Please let me know your thoughts and how I could possibly rectify the situation if at all possible.
First, I adjusted the sugar amount because I felt it was very high. I cut it down to 5 cups for every 4 cups of peaches.
Second, I added 3 pouches of the Fruit Pectin because I tripled the recipe.
The Jam did not set at all and, It is still very sweet.
Not sure what to do. We love Peach Jam in our household
Mary from Ontario, Canada
Marie Herman
In general, you should not modify canning recipes. You can affect their safety and quality.
In particular, liquid pectin depends on sugar to gel. You cannot change it at will. That can impact the set.

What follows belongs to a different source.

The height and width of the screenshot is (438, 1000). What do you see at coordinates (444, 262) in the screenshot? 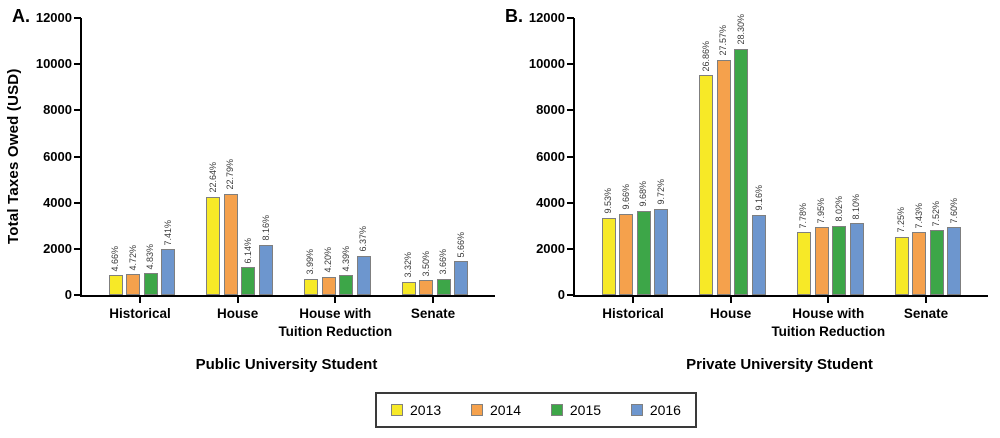
I see `bar-percent-label: 3.66%` at bounding box center [444, 262].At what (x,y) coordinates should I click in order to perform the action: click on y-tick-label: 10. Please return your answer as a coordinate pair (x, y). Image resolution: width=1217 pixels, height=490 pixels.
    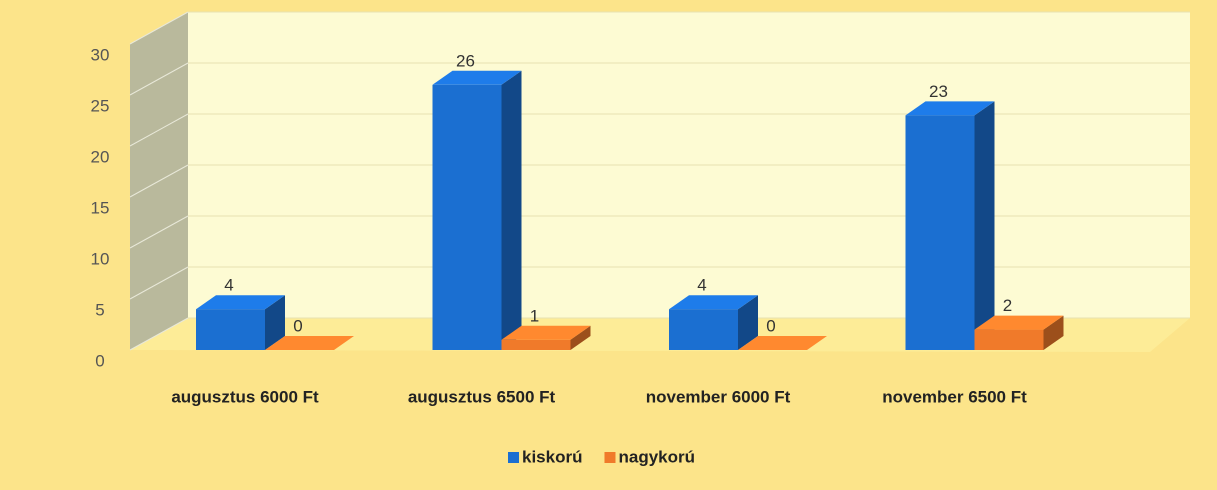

In addition, you should not double or triple jam recipes. It impacts the cooking time, which also impacts the set.
Melinda FIXICO
I just ordered peaches. And im going to try this . i actually found peach you guys do a jalapeno jelly at a small shop in Fredericksburg and wanted to try and make it. We go there at least once a year for the peaches and wine. Thank you for sharing.
Recipe Garden
Love peach jam! So delicious and colorful. Yours look great! I also like the combination of peaches & mangoes to make the jam.